2. JavaScript Frontend (Green Blocks):

• 3D Visualization: Uses Babylon.js to render the 3D environment, including the aircraft model (default or loaded GLB), terrain, sky, runway, and other scenery objects.

• User Interface (GUI): Displays flight data (altitude, speed, attitude, etc.) and provides interactive elements (buttons for pause, loading models) using Babylon.GUI.

• Input Handling: Captures keyboard and gamepad inputs, translating them into control demands (pitch, roll, yaw, thrust) for the simulation.

• WebSocket Client: Connects to the Julia backend, sends user inputs and current state, and receives updated simulation data to refresh the visualization and GUI.

3. WebSocket Communication (Purple Block):

• Acts as the real-time bridge between the Julia backend and the JavaScript frontend.

• JS sends its current perceived state, user control demands, and the time elapsed since the last frame (deltaTime) to Julia.

• Julia sends back the newly calculated state (position, velocity, orientation, angular rates), resulting forces, attained control positions (after actuator dynamics), and the official simulation time (server_time) to JS.

Program Flow

1. Initialization:

• Julia: Starts first, loads necessary packages, reads the default_mission.yaml configuration, finds an available network port, loads the specified aircraft's aerodynamic data, calculates initial parameters (like inertia), and modifies the JavaScript initializations.js file to inject the port number and mission parameters. It then starts the WebSocket server and waits for a connection.

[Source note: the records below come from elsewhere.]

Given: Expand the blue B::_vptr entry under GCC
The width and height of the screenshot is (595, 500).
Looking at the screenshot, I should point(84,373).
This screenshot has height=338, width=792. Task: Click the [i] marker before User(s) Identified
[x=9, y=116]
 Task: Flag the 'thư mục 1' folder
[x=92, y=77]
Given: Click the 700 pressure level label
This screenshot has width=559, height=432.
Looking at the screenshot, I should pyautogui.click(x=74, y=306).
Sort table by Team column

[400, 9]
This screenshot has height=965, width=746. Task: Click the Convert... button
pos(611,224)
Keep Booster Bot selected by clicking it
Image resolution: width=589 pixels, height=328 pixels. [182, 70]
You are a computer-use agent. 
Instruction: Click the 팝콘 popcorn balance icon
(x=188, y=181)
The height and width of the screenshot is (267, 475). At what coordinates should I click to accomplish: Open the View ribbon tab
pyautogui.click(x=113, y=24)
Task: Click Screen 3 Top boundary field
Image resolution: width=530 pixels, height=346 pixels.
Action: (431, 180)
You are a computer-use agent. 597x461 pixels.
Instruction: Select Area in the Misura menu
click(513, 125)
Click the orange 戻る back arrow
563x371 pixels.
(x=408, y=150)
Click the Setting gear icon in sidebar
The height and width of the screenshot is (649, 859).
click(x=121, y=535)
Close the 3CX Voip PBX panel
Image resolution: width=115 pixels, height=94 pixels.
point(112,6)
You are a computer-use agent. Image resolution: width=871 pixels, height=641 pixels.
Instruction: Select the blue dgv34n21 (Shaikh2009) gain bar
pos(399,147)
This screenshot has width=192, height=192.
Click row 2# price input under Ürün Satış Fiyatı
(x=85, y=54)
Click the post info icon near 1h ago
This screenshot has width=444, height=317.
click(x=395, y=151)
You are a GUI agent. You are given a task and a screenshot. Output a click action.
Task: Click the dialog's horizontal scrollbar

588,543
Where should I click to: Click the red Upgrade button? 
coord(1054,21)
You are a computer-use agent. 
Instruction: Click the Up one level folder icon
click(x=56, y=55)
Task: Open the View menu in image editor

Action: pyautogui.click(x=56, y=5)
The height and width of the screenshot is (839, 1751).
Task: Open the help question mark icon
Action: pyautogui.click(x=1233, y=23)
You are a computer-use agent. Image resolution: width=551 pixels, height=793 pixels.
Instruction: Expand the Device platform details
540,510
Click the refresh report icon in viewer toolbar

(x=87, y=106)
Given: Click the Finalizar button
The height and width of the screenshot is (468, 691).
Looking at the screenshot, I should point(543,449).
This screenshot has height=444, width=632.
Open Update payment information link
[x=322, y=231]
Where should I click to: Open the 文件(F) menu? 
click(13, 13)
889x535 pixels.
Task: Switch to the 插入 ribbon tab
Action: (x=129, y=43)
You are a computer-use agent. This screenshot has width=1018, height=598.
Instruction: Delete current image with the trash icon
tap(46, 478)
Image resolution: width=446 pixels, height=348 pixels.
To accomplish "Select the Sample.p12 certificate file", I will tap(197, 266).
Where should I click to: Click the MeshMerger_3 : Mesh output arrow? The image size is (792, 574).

• JavaScript: The browser loads the HTML and the (potentially modified) initializations.js. Babylon.js engine and scene are created. Initial scenery, default aircraft, GUI, and cameras are set up. It reads the synced parameters (like the port number) and establishes a WebSocket connection to the Julia server. The main render loop begins.

2. Main Simulation Loop (Continuous):

• JS (Input & Send): The render loop reads current keyboard/gamepad inputs, determining the pilot's demanded control settings. It packages these demands along with the aircraft's current 3D position, orientation, velocity, angular velocity, and the measured deltaTime into a JSON object and sends it to Julia via WebSocket.

• Julia (Receive & Calculate): The WebSocket server receives the JSON data. It updates its internal simulation time (sim_time) using the client's deltaTime. It passes the demanded controls through the actuator dynamics model to get attained control values. It then calls the RK4 integrator, which repeatedly calls the Equations of Motion function. The EOM function uses the aero/propulsion models (which query the loaded aero database) to calculate forces and moments, ultimately determining the aircraft's linear and angular accelerations. Flight data is optionally recorded.

• Julia (Send Update): Julia packages the newly calculated state vector (position, velocity, orientation, angular rates), resulting global forces, aerodynamic angles, attained control values, and the authoritative sim_time (as server_time) into a JSON object and sends it back to JS via WebSocket.

• JS (Receive & Update): The WebSocket client receives the updated data. It updates the global JavaScript variables representing the aircraft's state. It stores the server_time. These updated variables are then used by the render loop to:

• Update the 3D position and rotation of the aircraft model.

• Update the trajectory markers and force/velocity vectors.

• Update the text values displayed in the GUI.

• The frame is rendered, and the loop repeats.

3. Optional GLB Loading: The user can click the "Load Aircraft" button (GUI Setup) which triggers the file input. The GLB Loader script handles reading the file, applying specific transformations based on filename, loading the model into the scene, disabling the default model, and repositioning lights/propeller.

This cycle ensures that the computationally intensive physics simulation runs on the backend (Julia), while the frontend (JavaScript) handles the user interaction and visual representation, synchronized via WebSockets.